Foldable Android smartphone

The OPPO Find N6 is a foldable Android smartphone developed by OPPO. It was released globally in March 2026 as the successor to the Find N5. The device introduced several hardware and design changes compared to its predecessor, including a thinner form factor, a less visible display crease, and a 6000mAh silicon carbon battery. The smartphone also features a 200 megapixel camera system developed in collaboration with Hasselblad.

== Specifications ==

=== Design ===
The OPPO Find N6 adopts a book style foldable design with an aviation grade aluminum alloy frame, a glass rear panel, and a second generation titanium alloy hinge. The cover display is protected by Ultra Thin Nanocrystal Glass, marketed by the company as Ceramic Guard. According to OPPO, the material was developed to improve resistance to drops and punctures while maintaining a slim profile.

The hinge mechanism is manufactured using a 3D liquid printing process, which the company described as an industry first intended to reduce microscopic surface irregularities. OPPO also incorporated a self healing flexible glass layer beneath the inner display to reduce the visibility of the screen crease during regular use. The company stated that the design received TÜV Rheinland’s “Minimised Crease” certification.

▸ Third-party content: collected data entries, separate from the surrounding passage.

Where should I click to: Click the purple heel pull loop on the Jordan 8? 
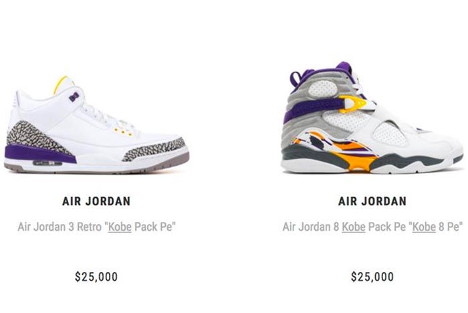tap(295, 80)
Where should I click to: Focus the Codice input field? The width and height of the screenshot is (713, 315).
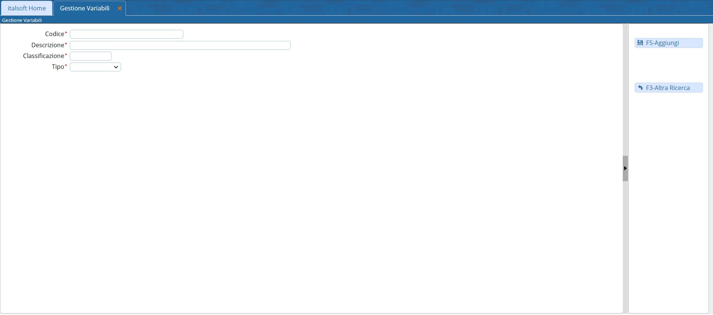pyautogui.click(x=127, y=34)
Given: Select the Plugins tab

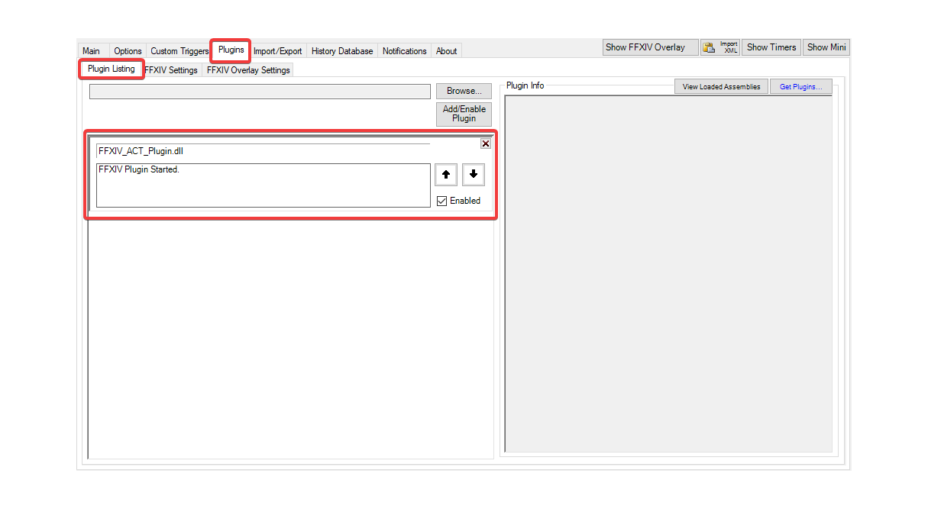Looking at the screenshot, I should click(231, 50).
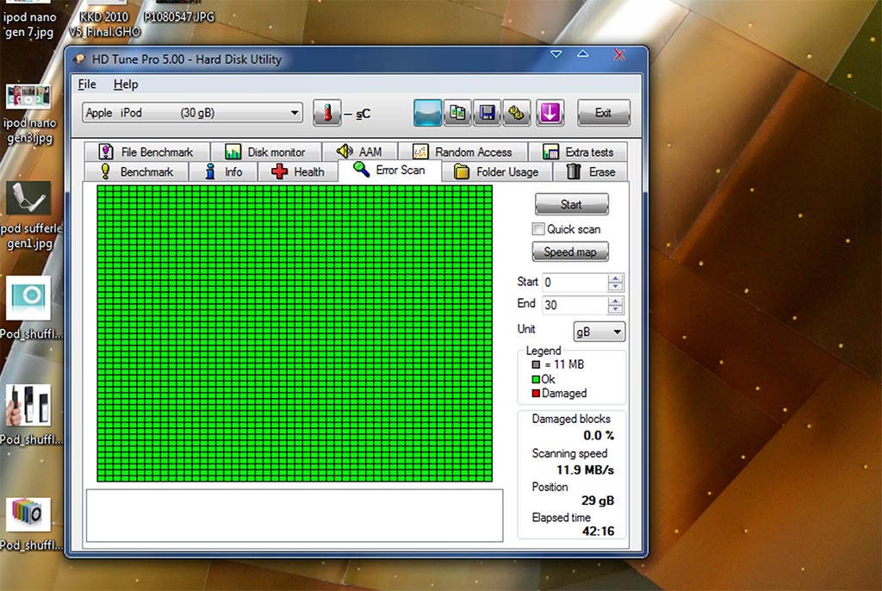Open the File menu
882x591 pixels.
pyautogui.click(x=87, y=84)
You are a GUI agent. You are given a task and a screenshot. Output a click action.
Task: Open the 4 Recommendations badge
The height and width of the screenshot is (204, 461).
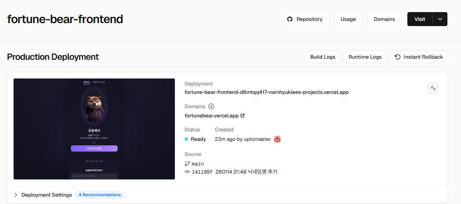100,195
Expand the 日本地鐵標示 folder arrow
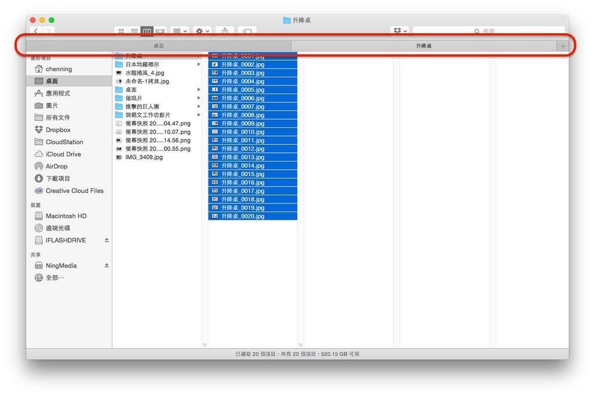 tap(199, 65)
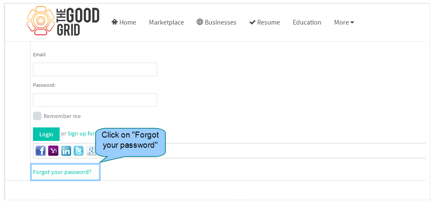Focus the Email input field

(95, 69)
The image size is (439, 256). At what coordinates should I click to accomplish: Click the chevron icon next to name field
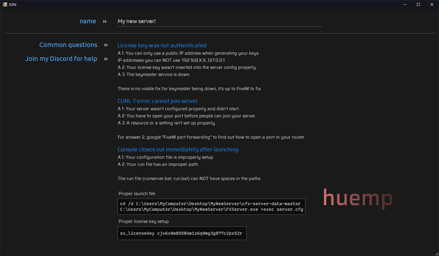point(105,21)
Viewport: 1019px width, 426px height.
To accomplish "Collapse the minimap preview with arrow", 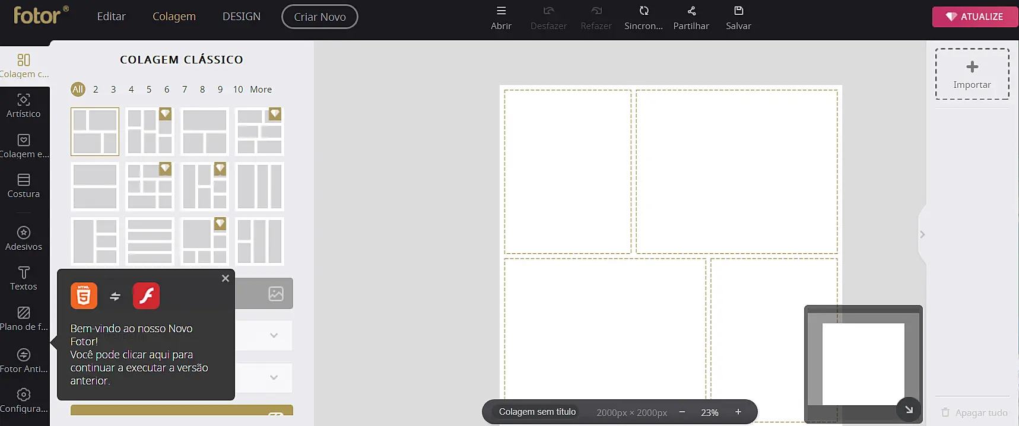I will point(908,409).
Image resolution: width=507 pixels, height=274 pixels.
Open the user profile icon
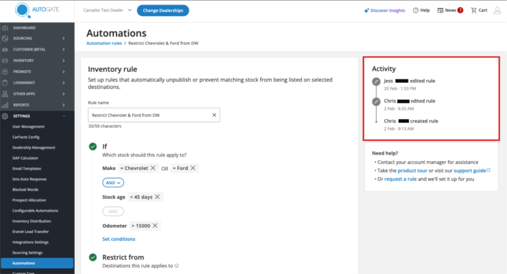click(x=497, y=10)
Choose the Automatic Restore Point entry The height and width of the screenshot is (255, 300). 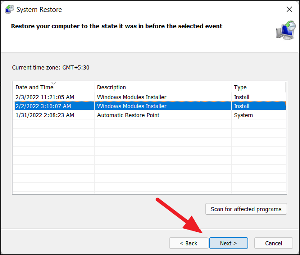click(x=128, y=115)
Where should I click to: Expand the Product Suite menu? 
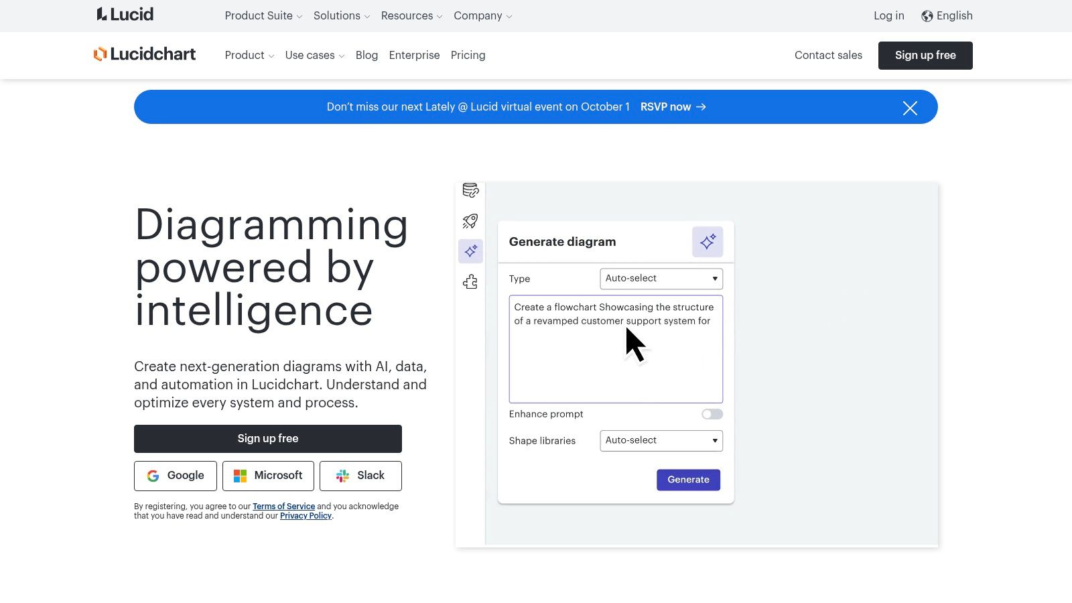(263, 16)
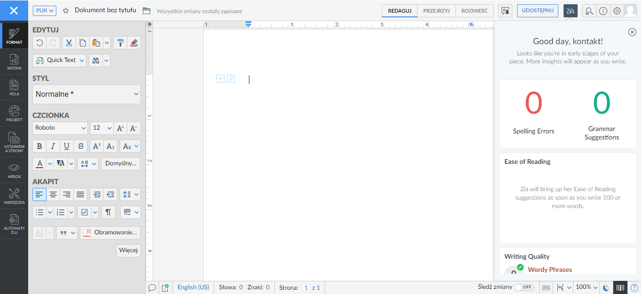
Task: Click the Clear Formatting eraser icon
Action: (134, 43)
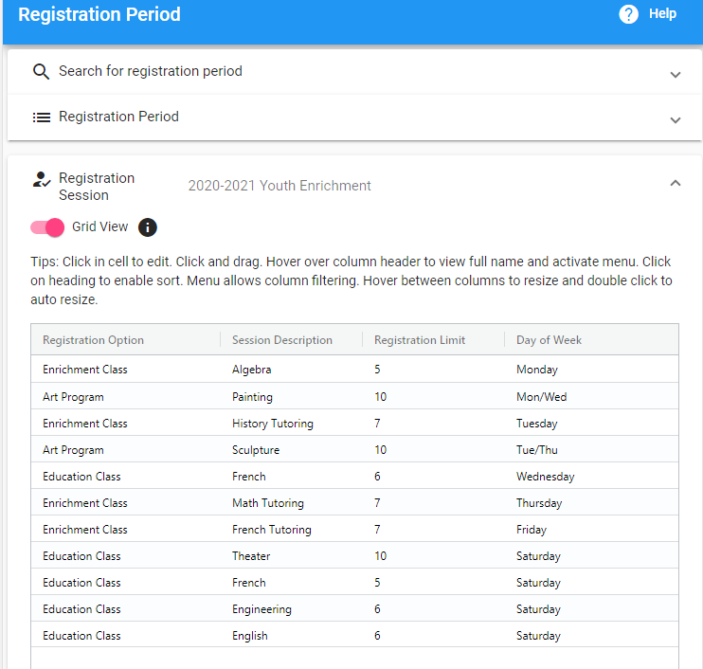Edit the Algebra session description cell
The height and width of the screenshot is (669, 703).
(252, 370)
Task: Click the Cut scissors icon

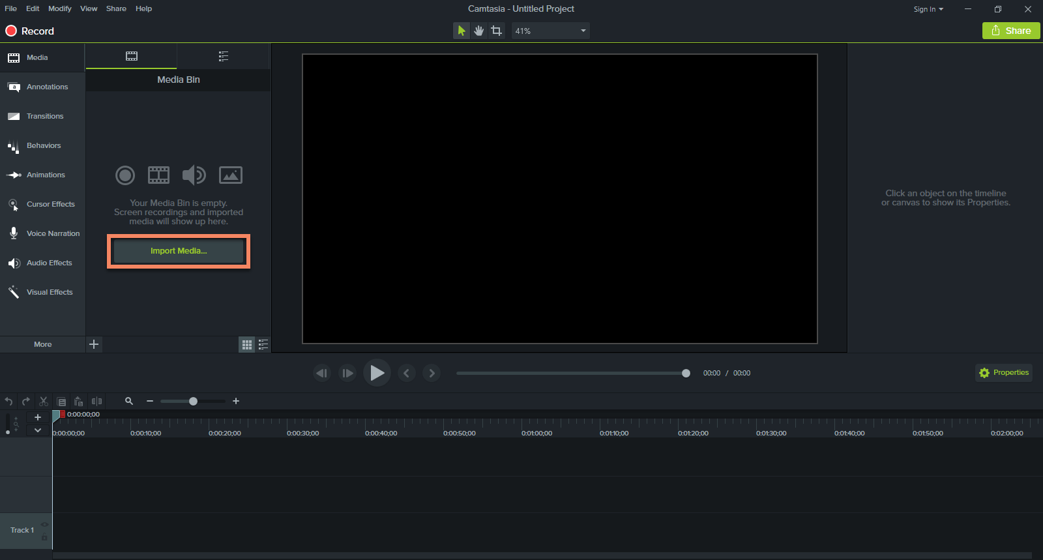Action: click(44, 401)
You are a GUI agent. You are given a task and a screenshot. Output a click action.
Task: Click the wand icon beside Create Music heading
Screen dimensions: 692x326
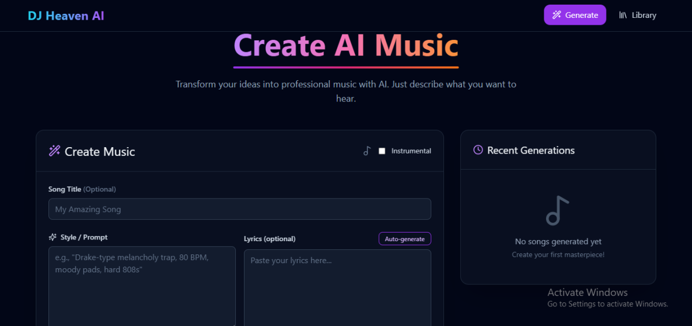[x=55, y=151]
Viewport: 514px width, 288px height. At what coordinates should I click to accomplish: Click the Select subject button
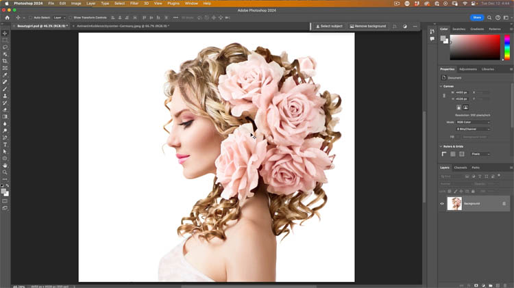(329, 26)
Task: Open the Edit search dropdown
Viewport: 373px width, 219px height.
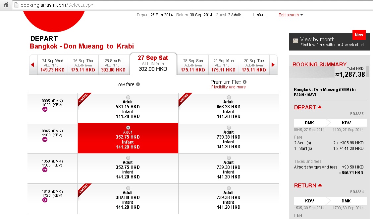Action: (291, 15)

When folded, the device measures less than 9 mm in thickness and weighs 225 grams. The smartphone carries IP56, IP58, and IP59 ratings for water and dust resistance. The Find N6 was released in two color variants: Stellar Titanium and Blossom Orange.

=== Hardware ===
The Find N6 is powered by the Snapdragon 8 Elite Gen 5 Mobile Platform, a 3nm 7-core processor featuring Qualcomm's Oryon architecture. This is paired with an Adreno 840 GPU clocked at 1200MHz, with system performance managed by OPPO's Trinity Engine. Memory and storage specifications include 16GB of LPDDR5X RAM and 512GB of UFS 4.1 ROM.

=== Cameras ===
The OPPO Find N6 features a camera system developed in collaboration with Hasselblad, incorporating a multispectral sensor intended to improve color accuracy and image detail reproduction.

The primary rear camera consists of a 200 megapixel wide angle sensor with a 1/1.56 inch sensor size, a 23 mm focal length, an f/1.8 aperture, and optical image stabilization (OIS). The device also includes a 50 megapixel ultra wide angle camera with a 15 mm focal length, an f/2.0 aperture, and a 120 degree field of view.

The telephoto system includes a 50 megapixel periscope camera with a 70 mm focal length, an f/2.7 aperture, and optical image stabilization. The camera supports up to 120× digital zoom and is also used for macro photography. An additional 2 megapixel monochrome sensor is included as part of the rear camera array.

Both the inner foldable display and the outer cover display include 20 megapixel front facing cameras with a 91 degree field of view.

The camera software includes several photography modes, including Hasselblad XPAN mode, Hasselblad Portrait mode, AI Portrait Glow, and Hasselblad Hi Res mode, which supports image capture at both 50 megapixel and 200 megapixel resolutions. Video recording features include 4K recording with Dolby Vision support at up to 120 frames per second.

The device also supports FlexForm Camera functionality, allowing the foldable design to hold partially folded positions for hands free photography and video recording.

=== Connectivity ===
The device includes advanced network features powered by AI LinkBoost and a dedicated NetworkBoost Chip S1 to optimize signal strength in fold-scenarios. It supports Wi-Fi 7 (802.11be), Bluetooth 6.0 (including LDAC and LHDC 5.0 audio codecs), NFC, and an extensive range of 5G NR bands.